6. An optical coupler assembly as defined in claim 1 wherein: the support is provided with spacing post, thereby the support accessible spacing post with the circuit board is contradicted and is connected the restriction the support with the minimum distance between the circuit board.

7. An optical coupler assembly as defined in claim 1, wherein: the support is provided with the reference column, the circuit board is provided with the location breach, thereby the reference column can with thereby the location breach is contradicted to be connected the location the support with the circuit board.

8. An optical coupler assembly as defined in claim 1 wherein: still include the radiator, the radiator with the circuit board is connected, the radiator can be for the circuit board heat dissipation.
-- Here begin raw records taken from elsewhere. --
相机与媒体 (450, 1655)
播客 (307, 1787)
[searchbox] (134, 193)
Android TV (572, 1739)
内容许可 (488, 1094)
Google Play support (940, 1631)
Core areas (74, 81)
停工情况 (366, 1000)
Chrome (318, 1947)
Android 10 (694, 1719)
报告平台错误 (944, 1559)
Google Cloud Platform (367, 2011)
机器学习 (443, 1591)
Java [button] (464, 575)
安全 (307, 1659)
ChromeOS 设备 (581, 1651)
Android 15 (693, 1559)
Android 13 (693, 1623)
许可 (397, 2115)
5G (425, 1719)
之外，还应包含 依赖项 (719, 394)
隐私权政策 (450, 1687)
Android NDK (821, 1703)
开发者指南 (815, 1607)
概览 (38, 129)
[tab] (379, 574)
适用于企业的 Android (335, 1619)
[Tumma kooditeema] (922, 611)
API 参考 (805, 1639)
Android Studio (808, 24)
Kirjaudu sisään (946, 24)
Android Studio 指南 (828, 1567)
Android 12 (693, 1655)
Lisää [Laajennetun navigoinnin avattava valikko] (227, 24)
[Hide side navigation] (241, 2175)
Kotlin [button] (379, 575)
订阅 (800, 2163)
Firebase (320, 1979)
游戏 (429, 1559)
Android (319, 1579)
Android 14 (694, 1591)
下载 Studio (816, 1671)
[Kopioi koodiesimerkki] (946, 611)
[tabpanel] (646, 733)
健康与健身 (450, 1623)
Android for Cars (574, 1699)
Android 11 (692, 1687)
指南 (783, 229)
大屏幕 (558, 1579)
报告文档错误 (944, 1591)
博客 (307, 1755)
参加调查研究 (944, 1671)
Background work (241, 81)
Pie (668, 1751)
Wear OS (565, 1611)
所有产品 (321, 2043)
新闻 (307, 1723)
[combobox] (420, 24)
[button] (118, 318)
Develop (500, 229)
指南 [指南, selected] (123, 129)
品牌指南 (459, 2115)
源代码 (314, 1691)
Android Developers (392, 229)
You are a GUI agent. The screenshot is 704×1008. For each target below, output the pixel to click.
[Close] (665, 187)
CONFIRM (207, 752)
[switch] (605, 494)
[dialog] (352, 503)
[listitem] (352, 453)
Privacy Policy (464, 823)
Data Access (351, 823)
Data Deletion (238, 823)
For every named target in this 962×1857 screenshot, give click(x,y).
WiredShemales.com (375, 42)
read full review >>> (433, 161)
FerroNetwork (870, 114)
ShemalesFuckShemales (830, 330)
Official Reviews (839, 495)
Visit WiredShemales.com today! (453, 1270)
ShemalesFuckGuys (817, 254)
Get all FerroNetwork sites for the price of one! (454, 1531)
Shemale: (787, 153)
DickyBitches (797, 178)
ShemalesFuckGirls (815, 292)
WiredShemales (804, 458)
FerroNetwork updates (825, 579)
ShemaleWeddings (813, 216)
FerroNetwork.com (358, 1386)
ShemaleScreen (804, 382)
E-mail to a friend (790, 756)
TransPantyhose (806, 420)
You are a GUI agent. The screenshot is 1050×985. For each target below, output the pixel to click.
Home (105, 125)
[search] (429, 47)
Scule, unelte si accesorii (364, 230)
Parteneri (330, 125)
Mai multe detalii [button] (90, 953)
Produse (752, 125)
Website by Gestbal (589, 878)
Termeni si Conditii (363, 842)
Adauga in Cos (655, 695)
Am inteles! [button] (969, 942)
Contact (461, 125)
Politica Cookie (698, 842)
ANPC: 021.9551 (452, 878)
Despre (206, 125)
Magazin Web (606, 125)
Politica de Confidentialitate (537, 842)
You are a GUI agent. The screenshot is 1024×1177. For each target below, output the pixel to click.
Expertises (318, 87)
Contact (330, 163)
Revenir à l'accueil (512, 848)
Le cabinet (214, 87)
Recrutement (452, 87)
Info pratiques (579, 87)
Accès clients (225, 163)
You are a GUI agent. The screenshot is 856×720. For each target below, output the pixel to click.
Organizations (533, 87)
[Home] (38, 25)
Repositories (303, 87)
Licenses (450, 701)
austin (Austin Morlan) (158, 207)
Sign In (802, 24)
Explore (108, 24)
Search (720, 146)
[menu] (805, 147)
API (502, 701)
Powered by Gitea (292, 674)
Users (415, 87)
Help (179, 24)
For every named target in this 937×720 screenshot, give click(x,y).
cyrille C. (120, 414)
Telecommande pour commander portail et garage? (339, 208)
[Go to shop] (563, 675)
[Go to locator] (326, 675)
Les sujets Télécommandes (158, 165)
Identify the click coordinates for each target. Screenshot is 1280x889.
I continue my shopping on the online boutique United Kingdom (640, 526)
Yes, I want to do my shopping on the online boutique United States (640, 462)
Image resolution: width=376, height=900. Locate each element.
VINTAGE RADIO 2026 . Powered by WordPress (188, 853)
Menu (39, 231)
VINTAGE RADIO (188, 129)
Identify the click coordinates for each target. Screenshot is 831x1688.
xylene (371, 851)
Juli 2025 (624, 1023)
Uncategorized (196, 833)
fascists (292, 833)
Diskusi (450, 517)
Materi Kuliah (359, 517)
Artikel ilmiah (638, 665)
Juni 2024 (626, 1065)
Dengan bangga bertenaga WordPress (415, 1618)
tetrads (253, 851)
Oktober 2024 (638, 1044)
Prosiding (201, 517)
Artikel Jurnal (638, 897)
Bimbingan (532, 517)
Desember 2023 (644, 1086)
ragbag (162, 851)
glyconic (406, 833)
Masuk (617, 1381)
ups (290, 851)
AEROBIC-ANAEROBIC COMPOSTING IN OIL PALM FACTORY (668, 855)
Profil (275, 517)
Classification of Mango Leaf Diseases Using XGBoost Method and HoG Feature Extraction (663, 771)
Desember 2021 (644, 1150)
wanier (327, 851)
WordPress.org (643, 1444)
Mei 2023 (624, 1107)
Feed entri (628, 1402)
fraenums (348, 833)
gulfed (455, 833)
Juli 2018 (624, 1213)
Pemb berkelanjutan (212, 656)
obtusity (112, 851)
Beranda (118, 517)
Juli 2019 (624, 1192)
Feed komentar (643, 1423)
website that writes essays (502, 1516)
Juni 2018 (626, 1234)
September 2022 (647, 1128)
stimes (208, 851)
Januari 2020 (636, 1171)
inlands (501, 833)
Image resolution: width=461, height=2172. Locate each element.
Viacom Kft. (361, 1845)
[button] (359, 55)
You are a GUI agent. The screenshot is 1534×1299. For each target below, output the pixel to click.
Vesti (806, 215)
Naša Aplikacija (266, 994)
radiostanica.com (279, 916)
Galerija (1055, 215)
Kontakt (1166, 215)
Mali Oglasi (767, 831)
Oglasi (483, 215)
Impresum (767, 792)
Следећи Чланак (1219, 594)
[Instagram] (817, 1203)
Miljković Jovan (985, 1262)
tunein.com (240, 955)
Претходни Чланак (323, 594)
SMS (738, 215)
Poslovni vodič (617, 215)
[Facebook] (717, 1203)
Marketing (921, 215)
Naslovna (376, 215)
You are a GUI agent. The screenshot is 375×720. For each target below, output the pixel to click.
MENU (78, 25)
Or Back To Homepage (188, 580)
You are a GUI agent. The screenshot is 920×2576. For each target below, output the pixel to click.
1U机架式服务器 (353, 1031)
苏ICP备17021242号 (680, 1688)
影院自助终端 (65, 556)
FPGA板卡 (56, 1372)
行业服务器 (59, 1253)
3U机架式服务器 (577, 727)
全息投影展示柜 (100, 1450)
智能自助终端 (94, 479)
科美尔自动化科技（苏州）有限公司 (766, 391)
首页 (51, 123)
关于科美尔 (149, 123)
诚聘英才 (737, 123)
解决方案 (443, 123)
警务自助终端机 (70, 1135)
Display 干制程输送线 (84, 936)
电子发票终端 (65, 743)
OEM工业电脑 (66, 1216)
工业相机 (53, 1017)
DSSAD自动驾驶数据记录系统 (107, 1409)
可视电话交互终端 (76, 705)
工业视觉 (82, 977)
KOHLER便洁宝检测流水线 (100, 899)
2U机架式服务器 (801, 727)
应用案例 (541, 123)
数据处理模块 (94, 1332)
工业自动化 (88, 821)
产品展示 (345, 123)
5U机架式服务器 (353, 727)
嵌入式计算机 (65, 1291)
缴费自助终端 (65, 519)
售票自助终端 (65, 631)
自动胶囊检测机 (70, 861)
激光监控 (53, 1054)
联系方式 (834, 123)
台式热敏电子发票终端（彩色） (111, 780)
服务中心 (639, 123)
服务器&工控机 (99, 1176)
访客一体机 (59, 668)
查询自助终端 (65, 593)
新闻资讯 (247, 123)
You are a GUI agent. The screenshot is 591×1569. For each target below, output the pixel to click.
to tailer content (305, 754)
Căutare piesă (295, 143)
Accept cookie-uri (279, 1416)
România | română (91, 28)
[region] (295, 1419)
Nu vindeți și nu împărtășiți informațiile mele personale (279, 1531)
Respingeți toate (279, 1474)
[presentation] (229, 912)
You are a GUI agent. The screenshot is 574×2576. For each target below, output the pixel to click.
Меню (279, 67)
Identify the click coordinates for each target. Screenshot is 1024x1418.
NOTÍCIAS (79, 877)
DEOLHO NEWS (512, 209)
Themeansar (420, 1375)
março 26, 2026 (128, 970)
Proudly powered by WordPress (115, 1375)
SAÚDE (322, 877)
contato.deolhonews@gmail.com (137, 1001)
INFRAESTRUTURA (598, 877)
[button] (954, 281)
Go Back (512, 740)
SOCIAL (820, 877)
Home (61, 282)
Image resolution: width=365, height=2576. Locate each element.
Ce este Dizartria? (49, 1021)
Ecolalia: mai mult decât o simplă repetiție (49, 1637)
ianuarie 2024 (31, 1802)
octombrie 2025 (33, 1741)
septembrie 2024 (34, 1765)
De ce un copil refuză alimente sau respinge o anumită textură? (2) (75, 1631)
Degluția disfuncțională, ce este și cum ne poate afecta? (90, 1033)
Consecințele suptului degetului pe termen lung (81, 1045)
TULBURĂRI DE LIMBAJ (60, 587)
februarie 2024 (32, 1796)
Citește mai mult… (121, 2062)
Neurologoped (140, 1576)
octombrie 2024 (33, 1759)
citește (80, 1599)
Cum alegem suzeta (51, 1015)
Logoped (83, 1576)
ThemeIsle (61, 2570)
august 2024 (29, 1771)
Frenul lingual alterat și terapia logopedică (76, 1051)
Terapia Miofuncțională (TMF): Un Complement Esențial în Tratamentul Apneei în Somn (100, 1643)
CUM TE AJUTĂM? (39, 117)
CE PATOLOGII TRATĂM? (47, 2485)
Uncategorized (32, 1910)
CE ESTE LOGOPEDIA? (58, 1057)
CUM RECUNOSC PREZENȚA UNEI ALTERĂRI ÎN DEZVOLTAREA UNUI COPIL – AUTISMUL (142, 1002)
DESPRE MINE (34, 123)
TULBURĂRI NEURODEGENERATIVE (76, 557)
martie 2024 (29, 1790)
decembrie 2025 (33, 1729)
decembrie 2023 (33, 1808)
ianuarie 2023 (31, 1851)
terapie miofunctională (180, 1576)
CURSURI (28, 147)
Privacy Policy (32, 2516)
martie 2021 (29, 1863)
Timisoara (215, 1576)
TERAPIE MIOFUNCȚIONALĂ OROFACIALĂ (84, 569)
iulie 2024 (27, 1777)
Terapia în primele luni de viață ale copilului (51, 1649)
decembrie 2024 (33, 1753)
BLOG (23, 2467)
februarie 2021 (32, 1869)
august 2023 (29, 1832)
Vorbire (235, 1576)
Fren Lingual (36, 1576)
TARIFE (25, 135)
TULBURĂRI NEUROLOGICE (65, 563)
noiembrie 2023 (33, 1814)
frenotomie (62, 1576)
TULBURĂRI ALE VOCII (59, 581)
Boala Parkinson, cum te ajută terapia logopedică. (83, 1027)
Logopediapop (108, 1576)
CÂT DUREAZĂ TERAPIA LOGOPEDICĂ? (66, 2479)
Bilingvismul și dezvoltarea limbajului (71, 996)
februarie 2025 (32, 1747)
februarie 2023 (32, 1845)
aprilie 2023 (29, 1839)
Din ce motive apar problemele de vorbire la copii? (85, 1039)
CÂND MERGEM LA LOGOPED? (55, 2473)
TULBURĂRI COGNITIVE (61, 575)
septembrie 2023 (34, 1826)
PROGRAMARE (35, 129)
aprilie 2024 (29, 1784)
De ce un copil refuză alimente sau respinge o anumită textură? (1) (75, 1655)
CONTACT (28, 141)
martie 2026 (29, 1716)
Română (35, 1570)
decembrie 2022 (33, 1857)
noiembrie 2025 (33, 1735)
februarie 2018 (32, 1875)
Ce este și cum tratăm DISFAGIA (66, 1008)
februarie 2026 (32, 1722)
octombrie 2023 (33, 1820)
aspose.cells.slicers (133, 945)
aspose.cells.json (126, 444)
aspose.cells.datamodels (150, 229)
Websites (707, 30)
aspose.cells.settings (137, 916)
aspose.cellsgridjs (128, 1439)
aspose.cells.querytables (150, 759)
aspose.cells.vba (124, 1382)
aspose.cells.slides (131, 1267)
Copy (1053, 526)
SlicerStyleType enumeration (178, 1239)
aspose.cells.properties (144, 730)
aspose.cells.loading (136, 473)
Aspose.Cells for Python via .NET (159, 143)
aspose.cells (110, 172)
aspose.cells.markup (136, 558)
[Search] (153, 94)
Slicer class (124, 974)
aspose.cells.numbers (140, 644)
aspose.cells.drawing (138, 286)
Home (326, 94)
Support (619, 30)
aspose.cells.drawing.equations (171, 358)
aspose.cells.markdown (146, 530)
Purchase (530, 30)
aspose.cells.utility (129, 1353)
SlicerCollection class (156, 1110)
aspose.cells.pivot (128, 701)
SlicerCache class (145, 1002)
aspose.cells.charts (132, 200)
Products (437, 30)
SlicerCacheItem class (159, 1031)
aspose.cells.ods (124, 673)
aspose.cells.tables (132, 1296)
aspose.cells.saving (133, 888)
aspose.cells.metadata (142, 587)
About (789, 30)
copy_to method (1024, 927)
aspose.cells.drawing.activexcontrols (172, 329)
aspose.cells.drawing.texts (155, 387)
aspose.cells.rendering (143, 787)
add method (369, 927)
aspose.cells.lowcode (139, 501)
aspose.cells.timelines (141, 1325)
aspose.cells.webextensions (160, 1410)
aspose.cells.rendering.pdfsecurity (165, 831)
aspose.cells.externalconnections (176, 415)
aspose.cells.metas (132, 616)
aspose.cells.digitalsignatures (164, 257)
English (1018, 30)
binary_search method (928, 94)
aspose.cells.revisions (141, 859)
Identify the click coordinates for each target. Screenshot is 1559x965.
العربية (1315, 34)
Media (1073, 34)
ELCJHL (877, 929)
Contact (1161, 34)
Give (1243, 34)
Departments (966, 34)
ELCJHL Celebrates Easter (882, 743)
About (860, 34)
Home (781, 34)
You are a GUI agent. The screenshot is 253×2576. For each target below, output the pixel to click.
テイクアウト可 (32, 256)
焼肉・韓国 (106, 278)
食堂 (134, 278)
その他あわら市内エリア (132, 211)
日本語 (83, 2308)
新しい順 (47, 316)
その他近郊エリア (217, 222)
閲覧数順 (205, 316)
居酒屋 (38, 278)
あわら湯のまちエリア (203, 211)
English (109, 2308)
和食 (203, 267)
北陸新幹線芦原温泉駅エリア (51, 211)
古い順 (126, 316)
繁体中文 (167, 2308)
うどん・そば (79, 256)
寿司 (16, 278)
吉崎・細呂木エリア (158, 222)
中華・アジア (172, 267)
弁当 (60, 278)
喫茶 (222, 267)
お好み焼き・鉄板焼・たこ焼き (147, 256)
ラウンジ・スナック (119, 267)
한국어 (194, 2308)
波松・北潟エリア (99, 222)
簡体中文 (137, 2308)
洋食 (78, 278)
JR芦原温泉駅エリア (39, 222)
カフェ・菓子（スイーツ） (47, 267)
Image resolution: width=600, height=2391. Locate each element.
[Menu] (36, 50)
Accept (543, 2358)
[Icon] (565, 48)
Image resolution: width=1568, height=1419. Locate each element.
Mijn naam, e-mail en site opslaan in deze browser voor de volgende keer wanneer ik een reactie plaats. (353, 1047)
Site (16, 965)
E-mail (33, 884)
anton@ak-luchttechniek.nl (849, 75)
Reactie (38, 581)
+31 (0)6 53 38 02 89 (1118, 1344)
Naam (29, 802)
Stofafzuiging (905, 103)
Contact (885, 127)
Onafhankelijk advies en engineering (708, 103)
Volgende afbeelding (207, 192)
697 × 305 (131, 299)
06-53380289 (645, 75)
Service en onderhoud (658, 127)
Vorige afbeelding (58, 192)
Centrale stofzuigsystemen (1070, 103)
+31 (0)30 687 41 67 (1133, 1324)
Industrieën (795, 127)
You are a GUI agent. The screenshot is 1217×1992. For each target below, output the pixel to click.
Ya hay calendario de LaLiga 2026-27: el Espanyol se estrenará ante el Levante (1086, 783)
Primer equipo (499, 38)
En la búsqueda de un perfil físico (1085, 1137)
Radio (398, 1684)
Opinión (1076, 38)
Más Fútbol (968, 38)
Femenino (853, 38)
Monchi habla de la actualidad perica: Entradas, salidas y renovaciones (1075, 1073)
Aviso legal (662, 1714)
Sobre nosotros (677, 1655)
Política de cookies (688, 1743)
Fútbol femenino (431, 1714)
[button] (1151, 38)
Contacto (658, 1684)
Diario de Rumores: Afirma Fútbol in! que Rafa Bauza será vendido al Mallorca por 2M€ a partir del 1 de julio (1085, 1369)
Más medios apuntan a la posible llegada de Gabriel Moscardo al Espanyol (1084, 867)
9. An optical coupler assembly as defined in claim 8, wherein: still include first screw, the coupler is provided with first mounting hole, the circuit board still is provided with the second mounting hole, the radiator is provided with first screw hole, first screw passes in proper order first mounting hole and the second mounting hole and install extremely first screw hole.

10. An optical coupler assembly as defined in claim 9, wherein: the radiator is provided with a third mounting hole, the circuit board is further provided with a fourth mounting hole, the support is provided with a second threaded hole, and the second screw penetrates through the third mounting hole and the fourth mounting hole in sequence and is mounted to the second threaded hole.